Paris keek op de logmonitor en nam er automatisch nota van dat het tweede liedje van de laatste drie was begonnen. Ze was er niet zeker van of ze Valentino goed had verstaan. 'Wat zei je?'
'Je zult er spijt van hebben.'
De dramatische ondertoon was typisch iets voor Valentino. Als hij belde, was hij óf heel vrolijk óf heel somber, zelden op een emotioneel niveau ertussenin.
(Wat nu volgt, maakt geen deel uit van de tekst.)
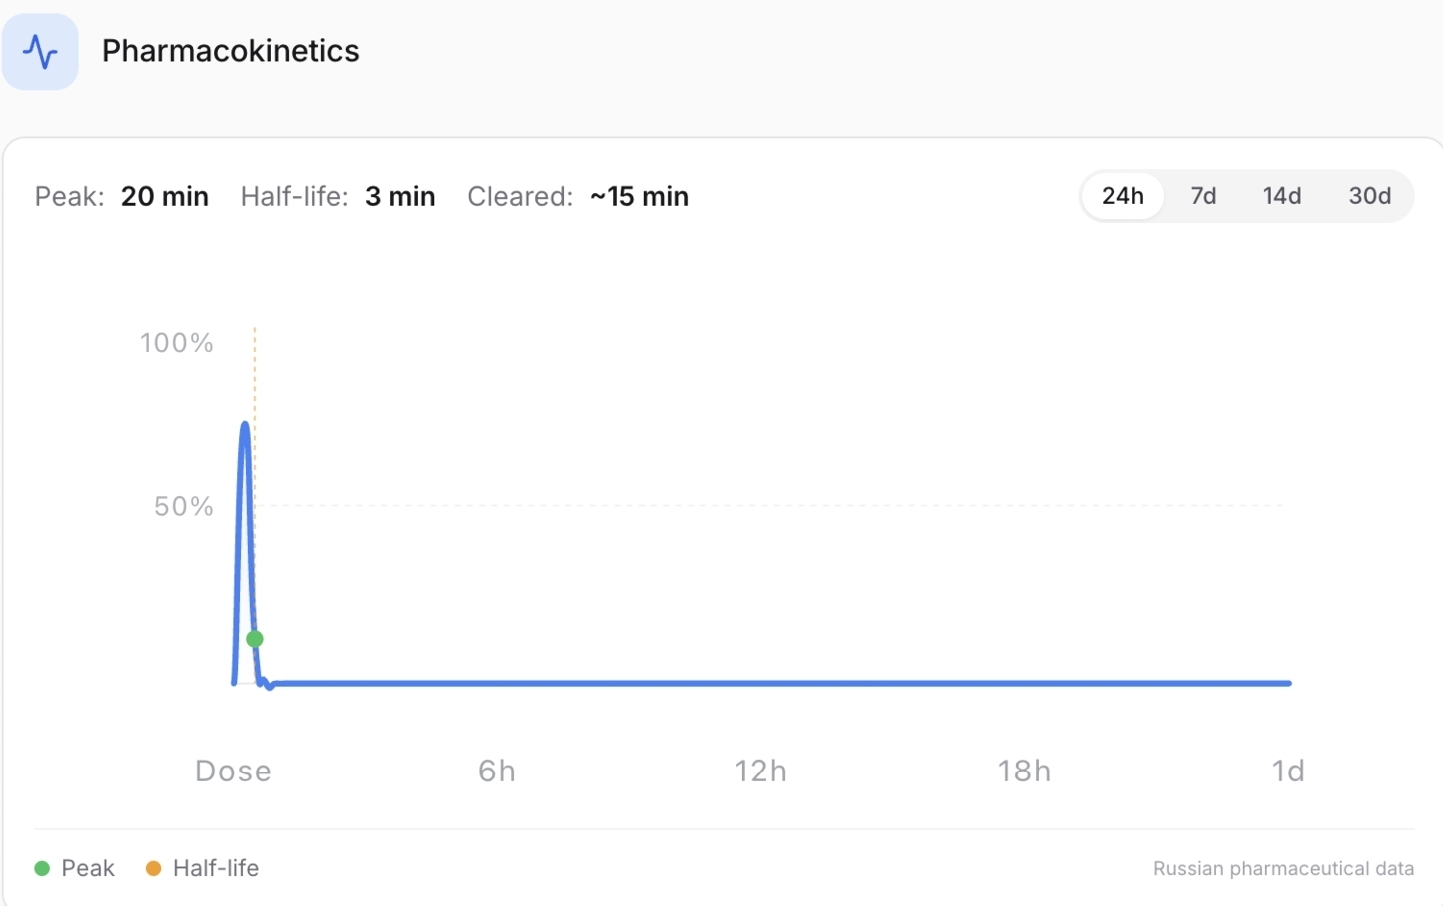Viewport: 1443px width, 906px height.
Task: Click the blue concentration curve peak
Action: [x=243, y=426]
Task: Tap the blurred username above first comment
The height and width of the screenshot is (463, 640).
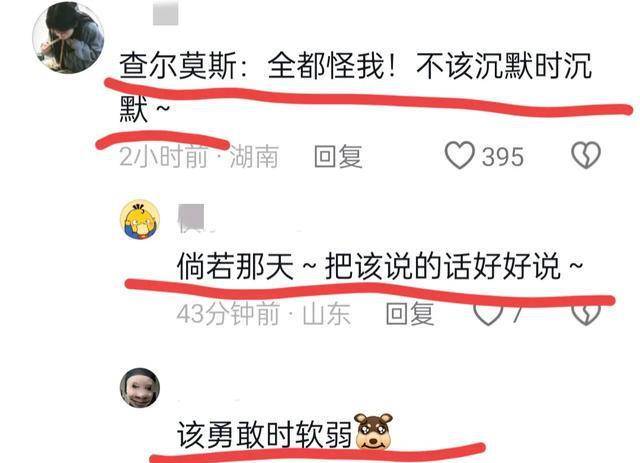Action: tap(165, 13)
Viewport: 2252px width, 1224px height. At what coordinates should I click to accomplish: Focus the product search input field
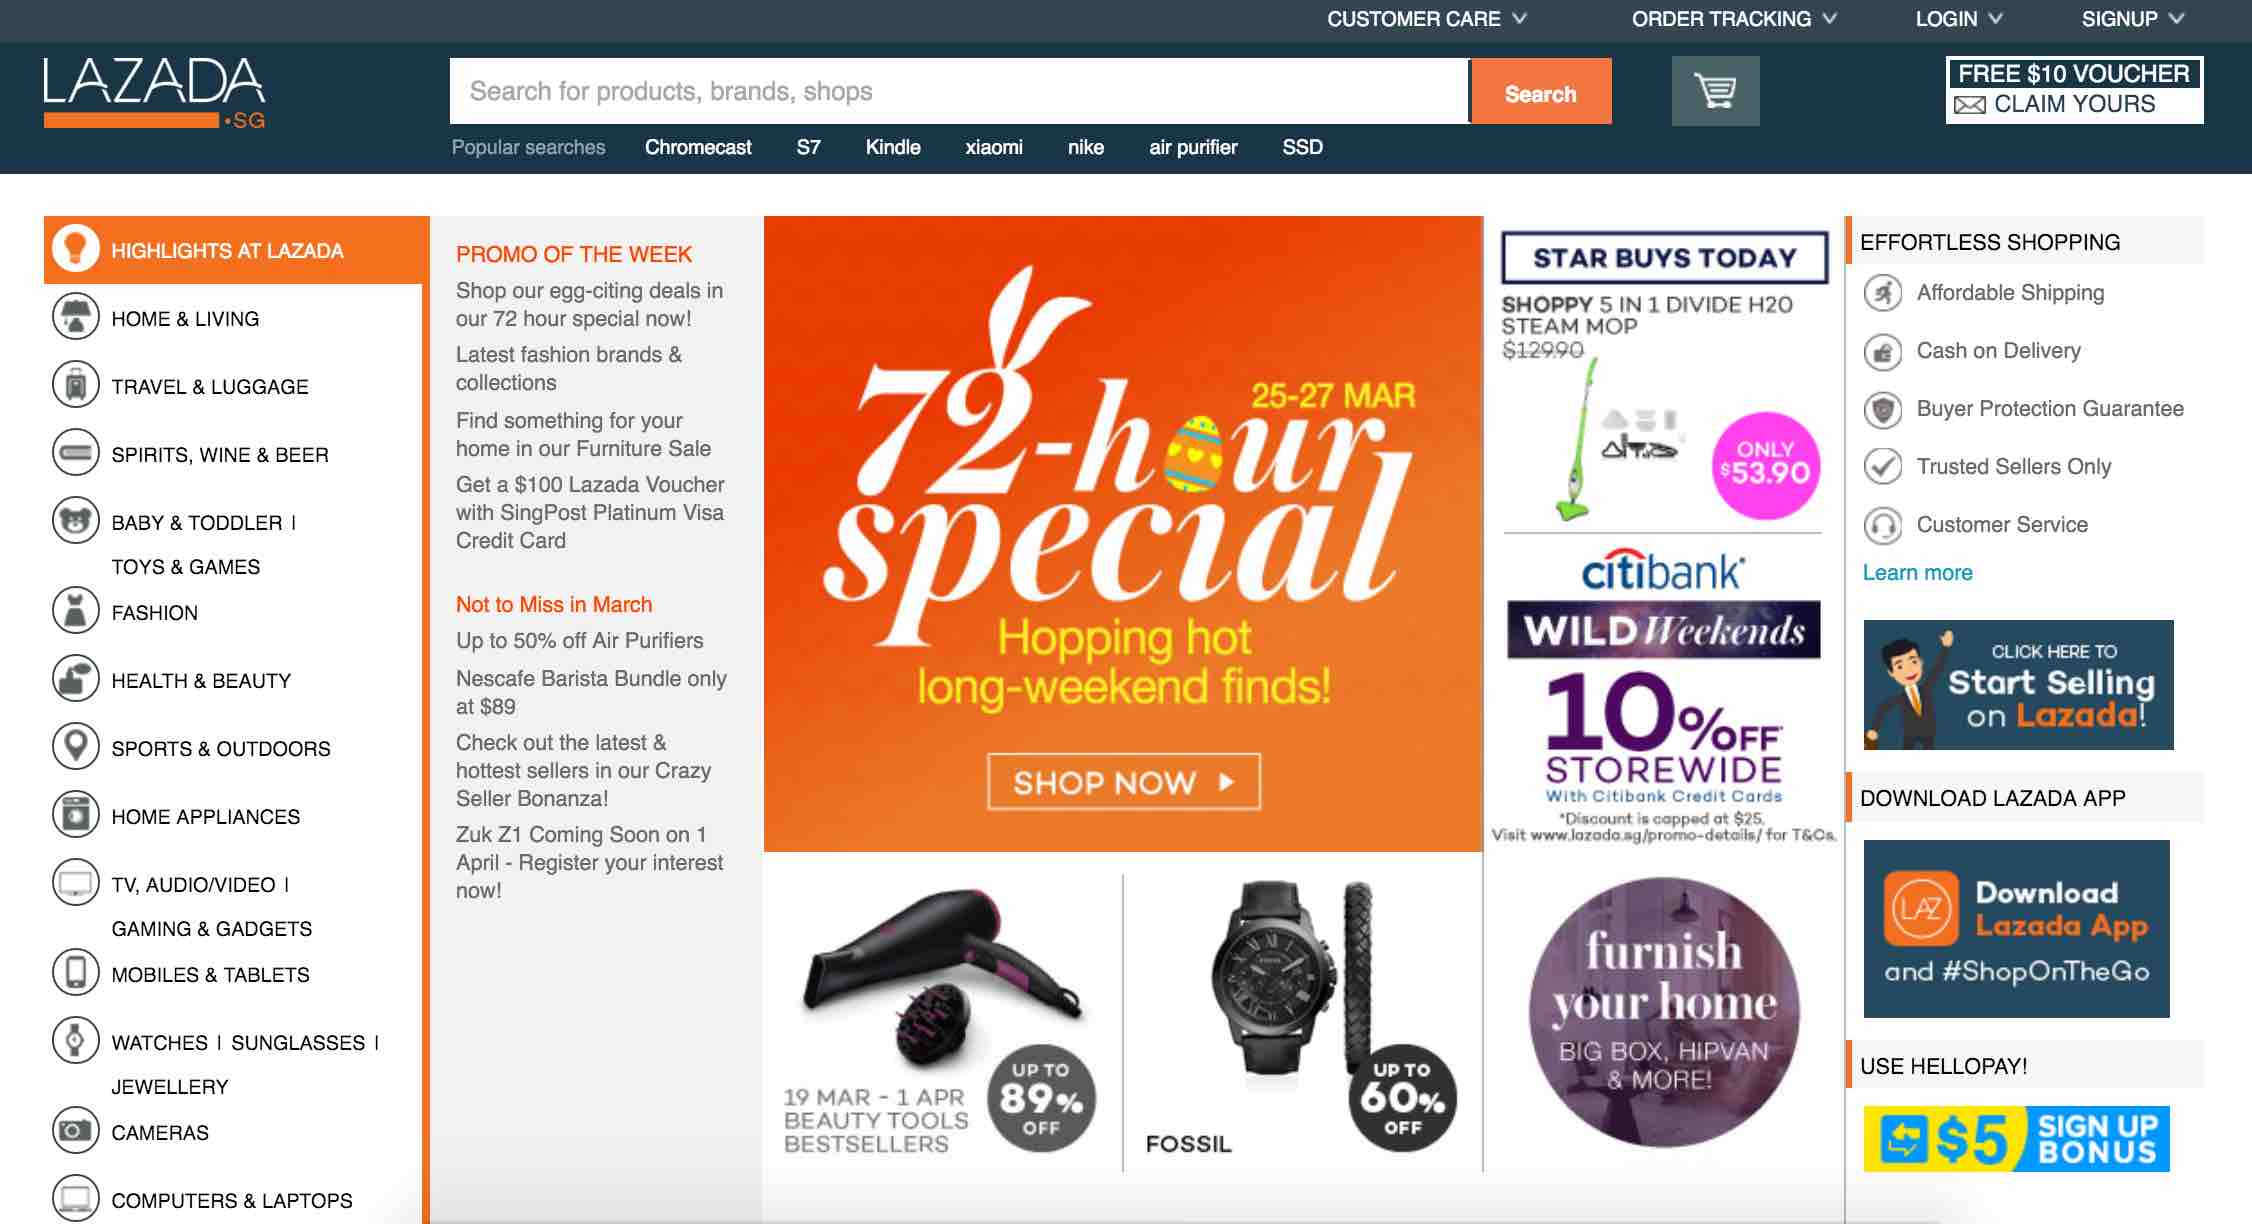pos(959,91)
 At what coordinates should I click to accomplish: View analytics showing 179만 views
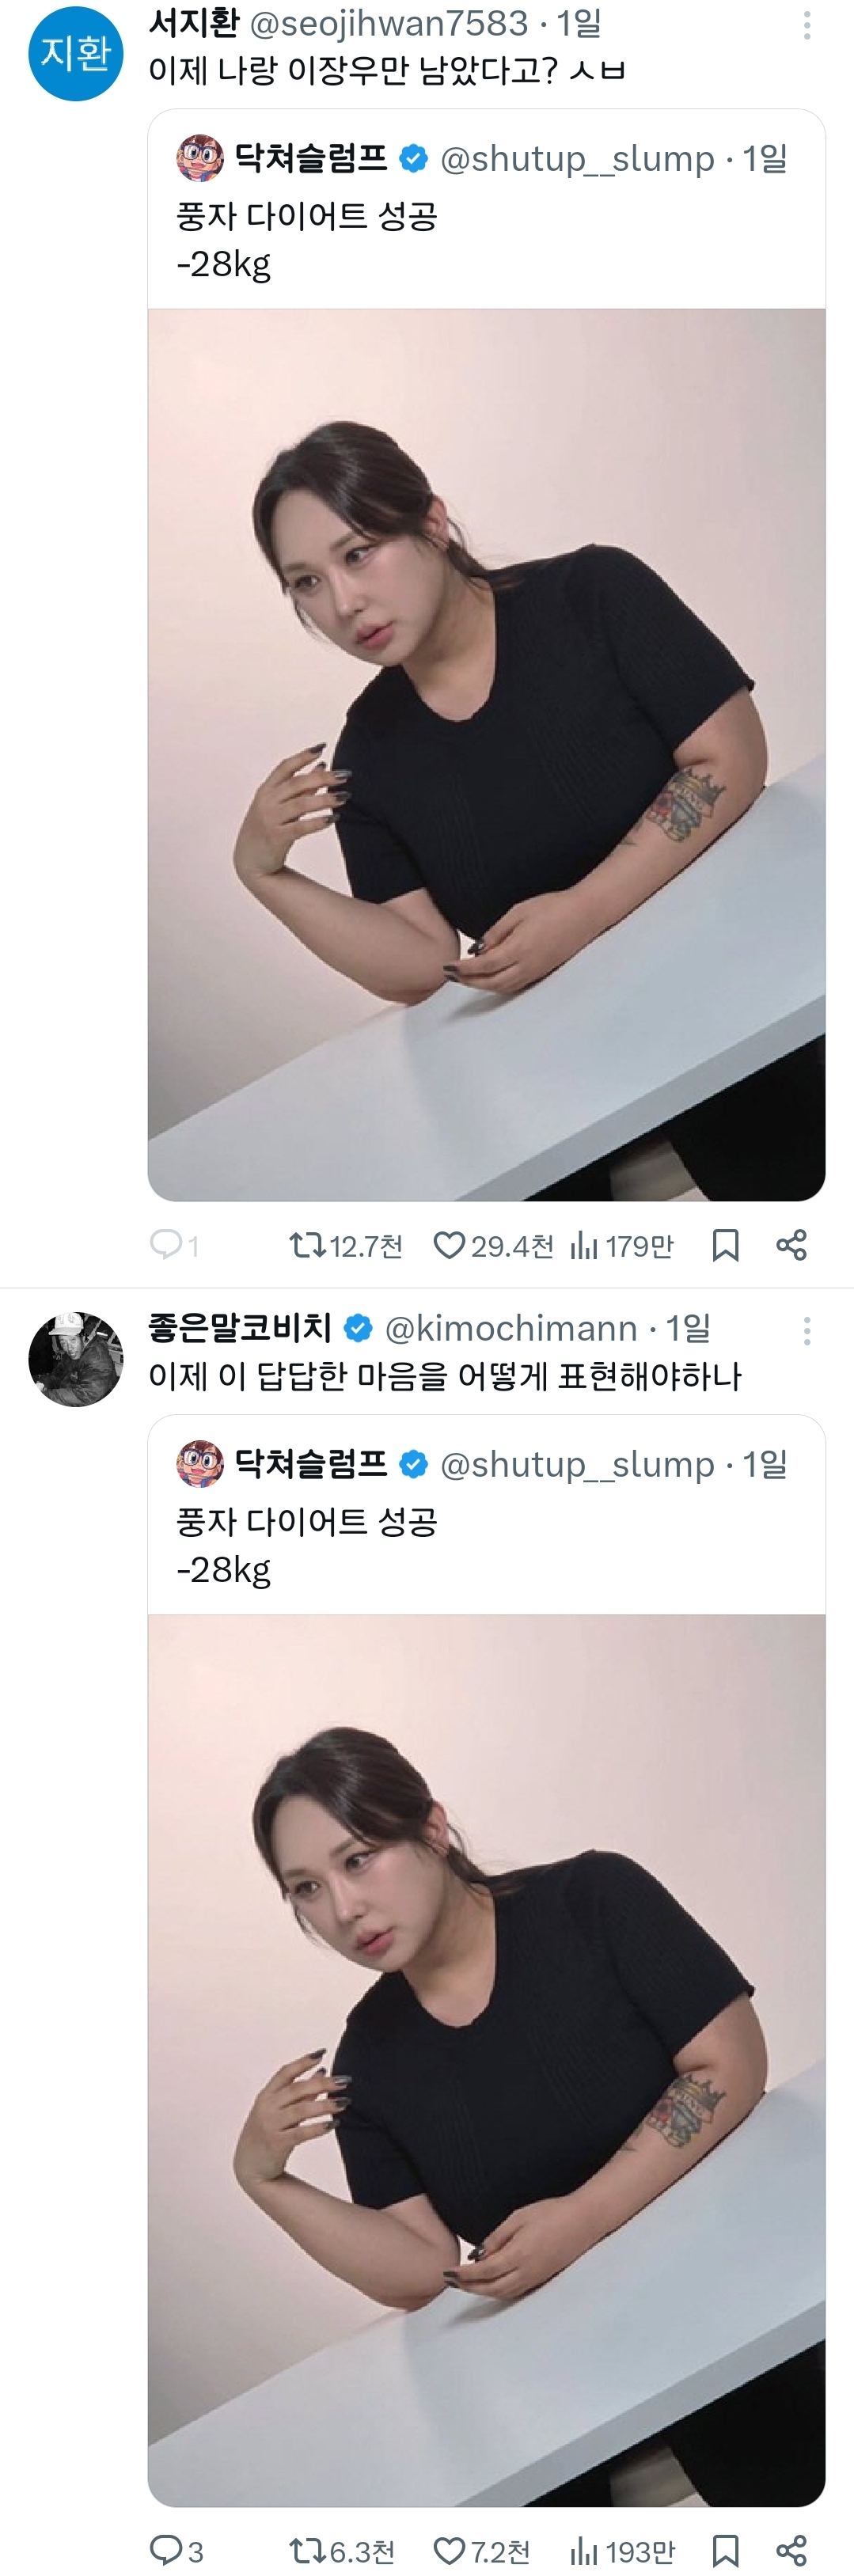[584, 1245]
Ze wist nooit wat ze van hem kon verwachten en om die reden was hij een interessante beller. Maar vanavond klonk zijn stem dreigend. Dat was nog nooit voorgekomen.
'Ik snap niet wat je bedoelt.'
'Ik heb alles gedaan wat je me hebt geadviseerd, Paris.'
'Wat ik jou heb geadviseerd? Wanneer?'
'Telkens wanneer ik belde. Je zegt altijd - niet alleen tegen mij, maar tegen iedereen die belt - dat we de mensen van wie we houden moeten respecteren.'
'Dat klopt. Ik denk...'
'Nou, met respect kom je nergens, en het kan me niks meer schelen wat jij denkt.'
Ze was noch psycholoog noch een bevoegde therapeut, slechts een radiopersoonlijkheid. En daarmee hielden haar kwalificaties op. Desalniettemin nam ze haar rol als vriendin-in-het-nachtelijk- uur serieus.
Als een luisteraar niemand anders had met wie hij kon praten, was zij een anoniem klankbord. Haar publiek kende alleen haar stem, maar het vertrouwde haar. Ze diende als vertrouweling, adviseur en biechtvader.
Ze deelden hun vreugde en uitten hun grieven. Soms legden ze hun ziel bloot. De telefoontjes die ze het waard vond om te worden uitgezonden speelden in op gevoelens van medelijden bij andere luisteraars, riepen op tot gelukwensen en leidden soms tot verhitte discussies.
Regelmatig wilde een beller alleen maar zijn hart luchten. Paris fungeerde als buffer. Ze was een gemakkelijke uitlaatklep voor iemand die boos was op de wereld. Zelden was zij het doelwit van de woede van de beller, maar blijkbaar was dit een van die keren, en het was zenuwslopend.